Family board game rows, household cleaning and 1980s-style TV exercises were among the many things that made a comeback after Covid restrictions were imposed on the country.
But surveys suggest that reading, too, has become increasingly popular since late March.
However, with the closure of schools and libraries removing access to books for large numbers of children, local politicians and community volunteers collected reading materials donated by members of the public and handed them out to families in the area.
Such is the enthusiasm with which the scheme has been greeted, it's now likely to be extended further in the form of pop-up community library services, staffed by volunteers.
Airedale and Ferry Fryston councillor Kathy Scott, Pontefract councillor David Jones and local MP Yvette Cooper have all been involved in the scheme.
Speaking at a scrutiny committee meeting last Thursday, Councillor Jones said: "Very early on in the pandemic, Kath and I, and others, became involved in book distribution networks based around our emergency food parcels work.

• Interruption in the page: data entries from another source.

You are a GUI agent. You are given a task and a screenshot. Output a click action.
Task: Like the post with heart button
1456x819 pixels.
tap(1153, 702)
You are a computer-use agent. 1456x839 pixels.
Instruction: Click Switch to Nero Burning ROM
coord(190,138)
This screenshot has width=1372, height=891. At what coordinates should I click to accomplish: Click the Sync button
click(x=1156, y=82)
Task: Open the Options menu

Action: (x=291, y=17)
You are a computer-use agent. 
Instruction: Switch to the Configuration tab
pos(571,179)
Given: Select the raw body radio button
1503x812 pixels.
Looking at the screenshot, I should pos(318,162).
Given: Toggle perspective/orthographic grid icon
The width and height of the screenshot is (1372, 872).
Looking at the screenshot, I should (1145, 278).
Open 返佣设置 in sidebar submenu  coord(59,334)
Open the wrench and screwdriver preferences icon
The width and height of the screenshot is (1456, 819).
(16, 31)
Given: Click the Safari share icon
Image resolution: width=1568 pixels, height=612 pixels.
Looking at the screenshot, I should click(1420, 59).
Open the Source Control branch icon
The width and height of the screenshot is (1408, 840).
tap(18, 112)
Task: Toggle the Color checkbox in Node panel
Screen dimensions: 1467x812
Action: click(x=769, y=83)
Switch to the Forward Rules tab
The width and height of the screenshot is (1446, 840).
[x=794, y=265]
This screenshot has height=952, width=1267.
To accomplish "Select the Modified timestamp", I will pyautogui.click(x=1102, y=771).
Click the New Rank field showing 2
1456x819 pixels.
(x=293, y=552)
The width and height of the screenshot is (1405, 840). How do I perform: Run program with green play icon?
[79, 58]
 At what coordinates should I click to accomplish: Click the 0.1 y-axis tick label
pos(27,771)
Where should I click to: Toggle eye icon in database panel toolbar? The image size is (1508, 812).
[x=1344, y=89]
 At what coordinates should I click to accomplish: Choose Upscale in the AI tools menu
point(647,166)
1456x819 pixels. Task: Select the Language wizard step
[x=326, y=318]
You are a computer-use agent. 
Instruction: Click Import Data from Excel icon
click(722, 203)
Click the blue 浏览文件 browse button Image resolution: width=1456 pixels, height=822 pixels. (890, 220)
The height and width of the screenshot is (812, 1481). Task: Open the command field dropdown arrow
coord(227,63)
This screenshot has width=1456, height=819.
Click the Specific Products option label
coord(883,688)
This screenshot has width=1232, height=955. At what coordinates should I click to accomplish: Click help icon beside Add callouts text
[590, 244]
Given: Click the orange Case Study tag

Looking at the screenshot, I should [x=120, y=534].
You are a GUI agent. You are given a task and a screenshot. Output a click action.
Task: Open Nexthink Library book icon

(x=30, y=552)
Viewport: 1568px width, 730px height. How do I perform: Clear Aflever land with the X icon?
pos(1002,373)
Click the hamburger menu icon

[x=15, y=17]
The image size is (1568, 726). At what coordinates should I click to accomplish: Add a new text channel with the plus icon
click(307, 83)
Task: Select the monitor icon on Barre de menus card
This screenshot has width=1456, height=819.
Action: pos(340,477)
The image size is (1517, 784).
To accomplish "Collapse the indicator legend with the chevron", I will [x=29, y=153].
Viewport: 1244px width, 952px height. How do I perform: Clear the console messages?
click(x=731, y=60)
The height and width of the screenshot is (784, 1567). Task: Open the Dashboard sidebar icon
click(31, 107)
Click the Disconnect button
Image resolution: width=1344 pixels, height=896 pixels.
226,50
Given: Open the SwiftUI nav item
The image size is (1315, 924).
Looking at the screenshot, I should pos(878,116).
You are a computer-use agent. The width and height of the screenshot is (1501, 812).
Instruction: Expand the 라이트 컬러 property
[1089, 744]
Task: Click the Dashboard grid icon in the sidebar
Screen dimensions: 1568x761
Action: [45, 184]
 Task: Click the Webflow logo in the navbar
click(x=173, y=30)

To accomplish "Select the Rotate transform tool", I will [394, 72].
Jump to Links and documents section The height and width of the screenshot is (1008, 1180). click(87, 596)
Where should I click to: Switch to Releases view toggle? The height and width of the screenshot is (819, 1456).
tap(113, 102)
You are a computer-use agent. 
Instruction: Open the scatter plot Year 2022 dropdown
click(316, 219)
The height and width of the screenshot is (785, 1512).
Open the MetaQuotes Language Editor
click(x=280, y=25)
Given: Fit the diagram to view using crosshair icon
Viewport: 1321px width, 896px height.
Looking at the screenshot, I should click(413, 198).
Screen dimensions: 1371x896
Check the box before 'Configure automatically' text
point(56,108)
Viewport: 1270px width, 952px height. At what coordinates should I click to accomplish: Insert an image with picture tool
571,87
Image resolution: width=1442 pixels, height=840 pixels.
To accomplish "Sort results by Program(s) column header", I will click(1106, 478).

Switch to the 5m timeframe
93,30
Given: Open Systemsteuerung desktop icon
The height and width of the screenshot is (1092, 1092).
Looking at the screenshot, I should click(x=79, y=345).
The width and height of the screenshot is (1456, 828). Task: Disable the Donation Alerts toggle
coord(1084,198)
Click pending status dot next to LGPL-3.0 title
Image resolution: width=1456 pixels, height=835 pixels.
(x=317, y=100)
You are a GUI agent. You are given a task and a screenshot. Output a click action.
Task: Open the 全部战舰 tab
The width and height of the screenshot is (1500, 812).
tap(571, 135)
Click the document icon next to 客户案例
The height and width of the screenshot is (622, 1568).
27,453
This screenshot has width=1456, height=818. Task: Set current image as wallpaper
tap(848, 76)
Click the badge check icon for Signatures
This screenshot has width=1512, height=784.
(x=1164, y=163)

"We were able to collect surplus books, particularly children's ones, from our local libraries. We had hundreds of others donated form local residents.
"It was a very simple idea but it's really reawakened many people's interest in books, during this period of lockdown."
Councillor Jones said he knew of two local women had started their own community library service for their neighbourhood with the help of books donated by the public.
The council is now looking at supporting such services with a view to improving their reach during the school holidays.
Coun Jones added: "I know a number of small libraries have closed over the years, and I declare an interest in the fact the one in our community centre closed.
"But this raises an interesting potential project for us across the district, which I've discussed with library services, of launching some smaller kiosks people can access books from.
"I think we've set a nice target for us as an authority to run these kiosks over holiday periods and look at how we expand libraries."
Ms Cooper added: "When schools and libraries closed in the lockdown, I was really worried that children wouldn’t be able to get hold of books, and we know how incredibly important reading is for children’s education.
"I had also talked to many parents like me whose children are older now and who were clearing out old books and toys during lockdown so I thought we should link them together."